File names from file descriptors and Checkpoints (Summary Long)
Robert Side
rside at uvicctr.UUCP
Sat Sep 10 06:31:14 AEST 1988
Here is finally the summary on how to get a file name from
the file descriptor.
First, I would like to thank all the people that responded
to my problem on checkpointing processes as well as how to get file
name from a file descriptor. I tried to respond to all people
who sent me mail and I think I was more successful this time,
but if a reply did not reach you, let me now say *thank you* for your
reply.
Second, I would like to thanks two people Dave Curry and der Mouse
for sending me source to their solutions to my problem. As an
aside I will *NOT* send their source to anyone since I do not
have permission from them to do so. If you feel you need the source
I suggest you mail to these two people directly.
Finally, in short I believe the problem of checkpointing a process with
open files has been solved. At least to my satisfaction. The specific
question of an easy way of finding the file name from a file descriptor
is not solved. There may not even be a solution to this problem
as is discussed below.
-----------------
From: Amos Shapir <taux01!taux02.taux01.UUCP!amos at nsc>
>Summary: it's impossible. All a process has is a file descriptor, which
>may be connected to a pipe (and in modern systems, to a socket whose
>other end is in Timboktu). Even if it is a regular file, it may have
>been inherited from a great-grandparent, so changing fopen to keep track
>of file names is not sufficient.
>--
> Amos Shapir amos at nsc.com
>National Semiconductor (Israel)
>6 Maskit st. P.O.B. 3007, Herzlia 46104, Israel Tel. +972 52 522261
>34 48 E / 32 10 N (My other cpu is a NS32532)
-----------------
From: uunet!dalsqnt!vector!chip (Chip Rosenthal)
>Not easily.
>
>You could do it by calling fstat() with the filedes, which will give you
>the inode of the file and device it resides on. Then you have to search
>through that device for all directory entries which reference this inode.
>This is what the SysV ncheck(1) does -- or at least it's what the XENIX
>V ncheck(C) does. In both cases you need superuser privileges. Also,
>this is not real clean -- possible problems: the filedes is a pipe, the
>file contains multiple links, the file has been rm'ed by another process,
>etc.
>---
>Chip Rosenthal chip at vector.UUCP | I've been a wizard since my childhood.

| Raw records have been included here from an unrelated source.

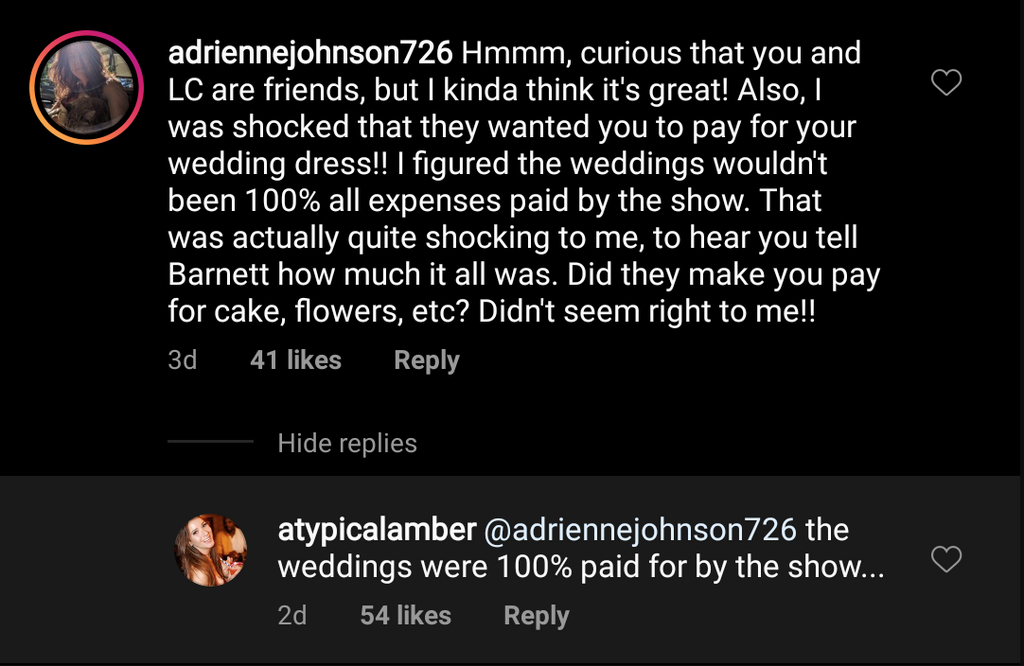View the 41 likes on the top comment
The width and height of the screenshot is (1024, 666).
coord(295,360)
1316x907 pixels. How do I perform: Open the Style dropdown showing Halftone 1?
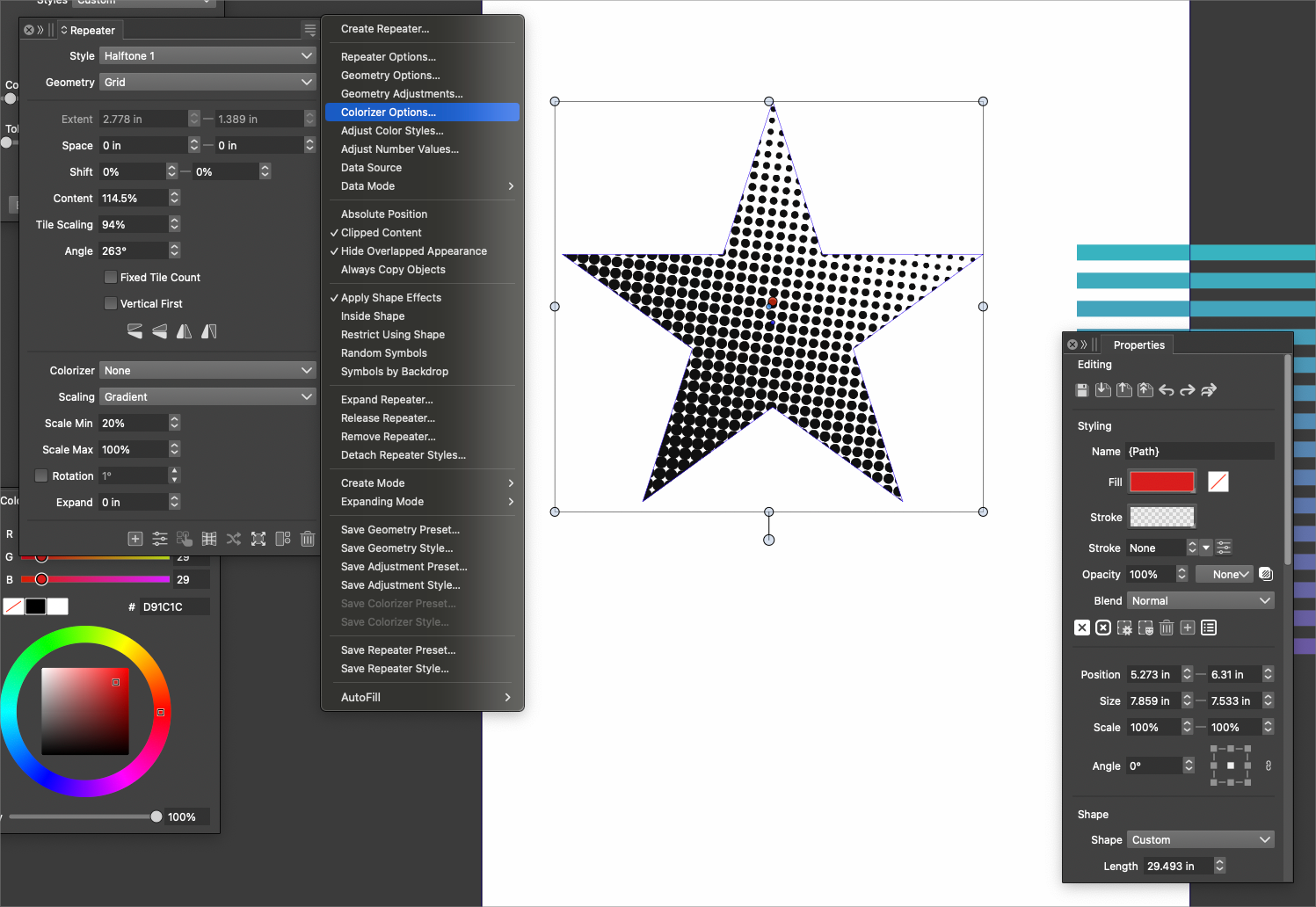207,56
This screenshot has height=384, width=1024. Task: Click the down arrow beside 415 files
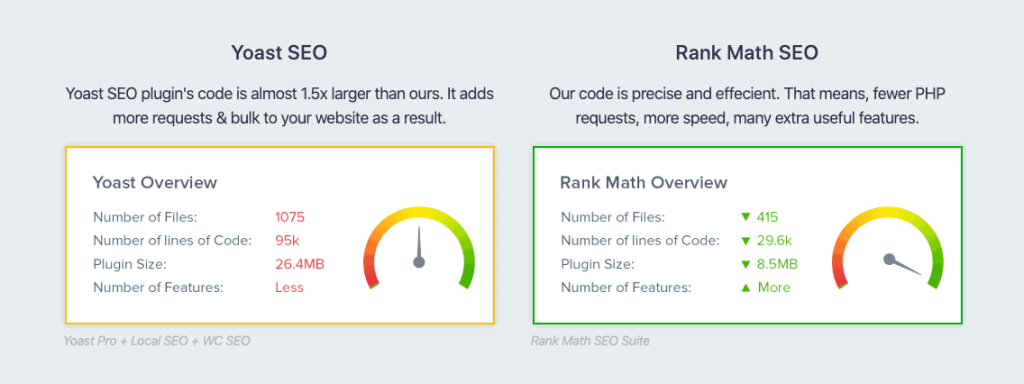tap(745, 217)
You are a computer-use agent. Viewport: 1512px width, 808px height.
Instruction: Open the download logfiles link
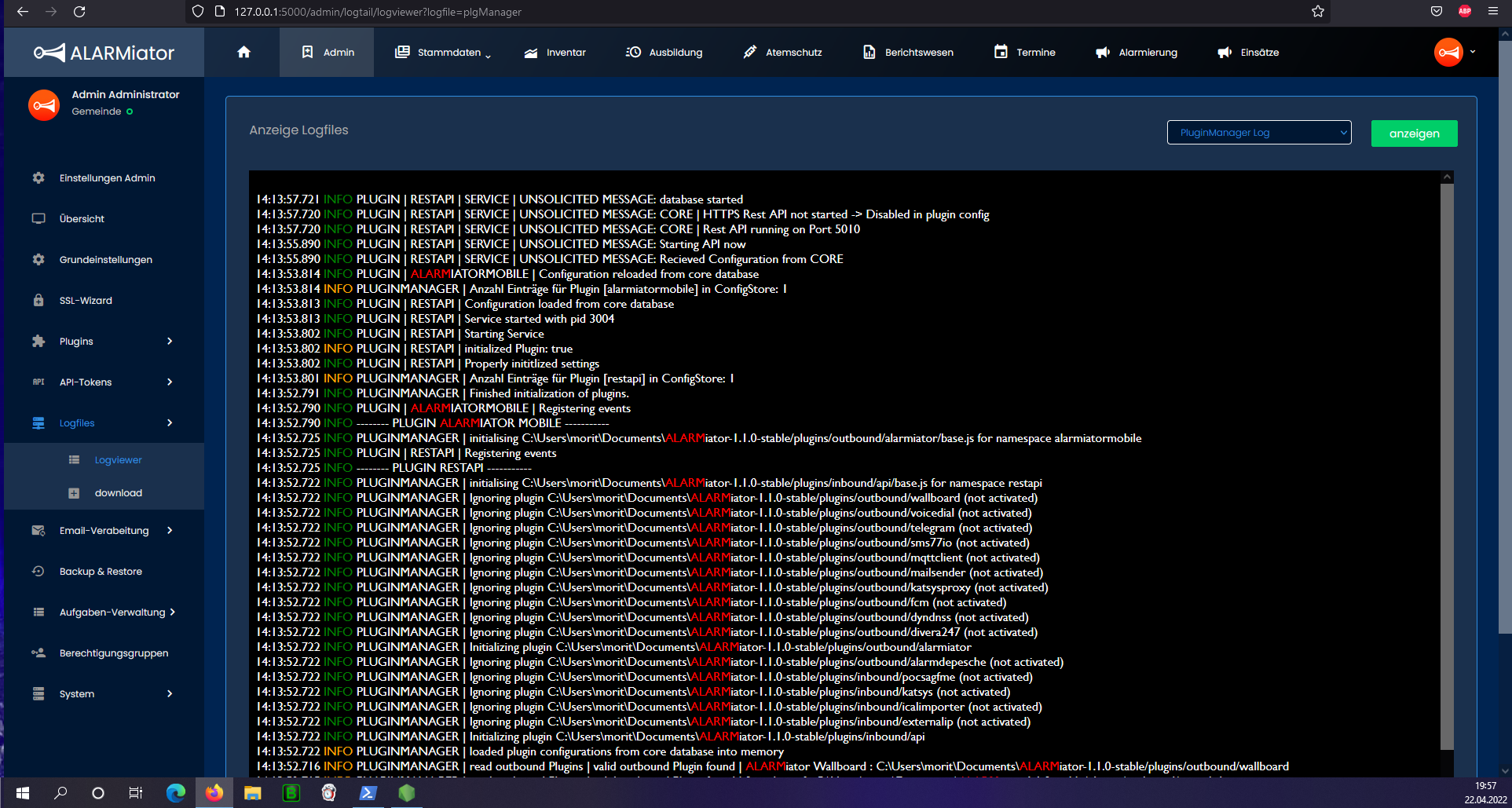(x=118, y=493)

>Dallas Semiconductor 214-450-0486 | And I've earned some respect for my art.
-----------------
[ I lost the first message received by Dave Curry, (shame on me),
however I will try to state approximately what he said ]
From: davy at relay.ubc.ca (Dave Curry) (Message 1)
> [I (Dave Curry) have written a set of library routines that will]
> [checkpoint and recover processes. They where written on a VAX for]
> [BSD 4.2. I do not remember if they handle sockets, but they do]
> [handle open files and pipes. If you like I can mail you a copy.]
> [The only request that I make is that if you use my code that you]
> [send me the diffs]
>
[ I (Rob speaking now) sent Dave mail asking him if he could dig up the source
and send it to me and his next response (along with a transcript
of my message) follows ]
From: davy at relay.ubc.ca (Dave Curry) (Message 2)
> [ This is Rob speaking in the indented stuff ]
>
> [ Some stuff deleted ]
>
> I would like to take a look at the code, from what you have said
> it is pretty close to meeting my specs. There are a few things
> I am worried about. There will be open sockets. I guess I never
> said this in the article but when a rollback occurs it must
> overwrite the current memory image to keep the same processes id
>
> [ Some Stuff deleted ]
>
>Keeping the same pid is easy enough, I guess. The library writes the
>executable to the file "chkpt.dat" (user-settable), so assuming you
>have a process with the correct pid running, all you need to do is
>execl() "chkpt.dat", and you're all set.
>
>I'm still not sure how you'd go about creating sockets. It's easy enough
>to "repoen" them I guess, and you could probably even save all the connect
>info and reconnect them to their servers. But unless your servers and
>clients are all stateless, you're going to have a hard time putting the
>whole mess back into the same state.
>
> It sounds that your library can modified to meet my needs. I
> have written routines to checkpoint and rollback processes that
> do not have open files, so if I could see how you restore the
> files this would be a great help.
>
> It would be *much* appreciated if you could dig up the code and
> mail it to me. If I make any changes I CERTAINLY will mail you
> the diffs or the complete source of the changes if it is deemed
> necessary.
>
>I'll probably have to pull it off tape. I'll see if I can get to it
>today or tomorrow, if at all possible.
>
> [ My signature Deleted ]
>
>--Dave
>
[ In Dave's last correspondence I received his code and low and behold
it also handles sockets (almost) ]
From: davy at relay.ubc.ca (Dave Curry) [ Message 3 ]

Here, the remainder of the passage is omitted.